Dass nun mittels Chip und Eurokey ein akustisches Signal von zwei Umläufen zugeschaltet werden können soll, wie es in Punkt 2 der Vereinbarung heißt, und dass dieses Signal nach Punkt 3 keine Umgebungslautstärkenanpassung aufweist, mag manchen als Vorteil erscheinen, allerdings wurde verabsäumt, die Lautstärke dieses Signals in der Vereinbarung schriftlich festzuhalten, weshalb nun unklar ist, welche Lautstärke dieses in der Praxis nun tatsächlich aufweisen wird – der Verein Blickkontakt sowie die Bürgerinitiative Elektra sprechen sich hier klar für eine Lautstärke von mindestens 60 Dezibel aus. Im Übrigen ist die in Punkt 2 getroffene Formulierung „Im Falle einer alternativen Auslösung, während der Nachtabschaltung, wird eine akustische Freigabe für zwei Umläufe an der Anlage generiert“ irreführend, da des Nächtens eine Auslösung mittels Drucktaster nicht möglich ist – die Auslösung mittels Chip oder Eurokey ist somit alternativlos! Ungeklärt bleibt weiters die Frage, ob die Akustikanlagen nun um 6 Uhr wieder eingeschaltet werden oder bereits um 5 Uhr, wie dies in diversen Presseaussendungen der MA33 zu lesen war.
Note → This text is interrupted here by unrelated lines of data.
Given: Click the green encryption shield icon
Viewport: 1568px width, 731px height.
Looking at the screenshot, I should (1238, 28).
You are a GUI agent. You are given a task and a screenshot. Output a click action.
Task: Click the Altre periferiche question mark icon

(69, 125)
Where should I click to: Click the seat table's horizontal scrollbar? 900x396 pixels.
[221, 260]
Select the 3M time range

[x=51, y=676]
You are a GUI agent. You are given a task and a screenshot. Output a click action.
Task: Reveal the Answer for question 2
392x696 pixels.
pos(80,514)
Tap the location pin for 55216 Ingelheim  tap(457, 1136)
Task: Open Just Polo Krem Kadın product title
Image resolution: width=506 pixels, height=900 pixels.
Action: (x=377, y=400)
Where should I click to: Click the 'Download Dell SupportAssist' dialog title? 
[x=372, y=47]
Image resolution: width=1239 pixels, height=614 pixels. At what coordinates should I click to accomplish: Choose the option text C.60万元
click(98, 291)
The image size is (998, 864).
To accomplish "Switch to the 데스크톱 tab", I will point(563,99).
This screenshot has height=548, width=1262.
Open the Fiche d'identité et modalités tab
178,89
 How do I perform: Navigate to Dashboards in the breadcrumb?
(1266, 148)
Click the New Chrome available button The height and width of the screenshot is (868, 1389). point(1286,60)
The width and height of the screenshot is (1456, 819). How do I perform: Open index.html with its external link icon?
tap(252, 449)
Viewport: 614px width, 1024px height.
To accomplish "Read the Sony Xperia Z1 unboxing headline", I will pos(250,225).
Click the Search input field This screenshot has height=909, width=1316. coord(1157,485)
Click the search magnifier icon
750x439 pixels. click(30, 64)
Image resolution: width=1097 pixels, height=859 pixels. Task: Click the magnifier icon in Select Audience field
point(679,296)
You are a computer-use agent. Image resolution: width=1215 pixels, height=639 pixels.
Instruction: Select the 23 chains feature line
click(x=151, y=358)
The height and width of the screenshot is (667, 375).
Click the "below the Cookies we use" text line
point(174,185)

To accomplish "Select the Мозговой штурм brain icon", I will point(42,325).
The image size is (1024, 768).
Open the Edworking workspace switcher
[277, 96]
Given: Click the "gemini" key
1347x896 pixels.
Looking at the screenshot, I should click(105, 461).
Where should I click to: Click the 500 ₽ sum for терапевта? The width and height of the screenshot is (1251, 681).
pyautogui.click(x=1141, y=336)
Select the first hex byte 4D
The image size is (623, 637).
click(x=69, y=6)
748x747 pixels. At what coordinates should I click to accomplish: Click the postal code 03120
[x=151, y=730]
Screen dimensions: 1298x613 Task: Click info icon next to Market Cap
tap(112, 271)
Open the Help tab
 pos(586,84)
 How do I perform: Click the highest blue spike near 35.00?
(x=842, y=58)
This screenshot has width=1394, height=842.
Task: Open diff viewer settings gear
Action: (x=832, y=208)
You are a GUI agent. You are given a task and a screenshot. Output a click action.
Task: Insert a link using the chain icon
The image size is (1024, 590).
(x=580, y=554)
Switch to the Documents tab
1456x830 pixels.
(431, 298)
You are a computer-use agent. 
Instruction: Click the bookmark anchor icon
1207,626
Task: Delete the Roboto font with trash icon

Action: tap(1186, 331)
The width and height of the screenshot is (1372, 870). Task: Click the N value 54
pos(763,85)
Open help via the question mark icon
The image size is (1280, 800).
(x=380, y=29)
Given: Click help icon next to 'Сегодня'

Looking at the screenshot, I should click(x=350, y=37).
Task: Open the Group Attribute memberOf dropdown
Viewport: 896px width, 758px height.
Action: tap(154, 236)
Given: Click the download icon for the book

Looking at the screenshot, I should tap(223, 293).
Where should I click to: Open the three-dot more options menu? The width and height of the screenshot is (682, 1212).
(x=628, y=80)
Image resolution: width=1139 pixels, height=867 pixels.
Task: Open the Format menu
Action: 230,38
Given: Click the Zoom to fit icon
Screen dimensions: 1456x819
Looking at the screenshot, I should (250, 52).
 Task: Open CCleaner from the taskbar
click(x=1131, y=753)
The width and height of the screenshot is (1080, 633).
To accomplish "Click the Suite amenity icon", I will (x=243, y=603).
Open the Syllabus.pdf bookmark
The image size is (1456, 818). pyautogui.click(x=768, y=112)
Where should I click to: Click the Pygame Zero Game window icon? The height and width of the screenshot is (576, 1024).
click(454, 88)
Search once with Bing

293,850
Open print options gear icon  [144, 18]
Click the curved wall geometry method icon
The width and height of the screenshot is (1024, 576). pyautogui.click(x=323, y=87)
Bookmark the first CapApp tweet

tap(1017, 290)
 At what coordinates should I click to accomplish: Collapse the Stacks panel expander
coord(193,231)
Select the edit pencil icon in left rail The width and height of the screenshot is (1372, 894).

– Somit wurde ein Teil der selektiven Auslösung, welche bei allen 2016 errichteten Anlagen generell geplant war, einfach auf die Nacht verlagert, weshalb die geplante Umsetzung nach wie Vor dem Grundsatz von Barrierefreiheit klar widerspricht, wie er etwa in §6 Absatz 5 des Bundesbehindertengleichstellungsgesetzes zu finden ist, der folgendermaßen lautet: „Barrierefrei sind bauliche und sonstige Anlagen, Verkehrsmittel, technische Gebrauchsgegenstände, Systeme der Informationsverarbeitung sowie andere gestaltete Lebensbereiche, wenn sie für Menschen mit Behinderungen in der allgemein üblichen Weise, ohne besondere
Erschwernis und grundsätzlich ohne fremde Hilfe zugänglich und nutzbar sind.“ (Quelle:
https://www.ris.bka.gv.at/GeltendeFassung.wxe?Abfrage=Bundesnormen&Gesetzesnummer=20004228)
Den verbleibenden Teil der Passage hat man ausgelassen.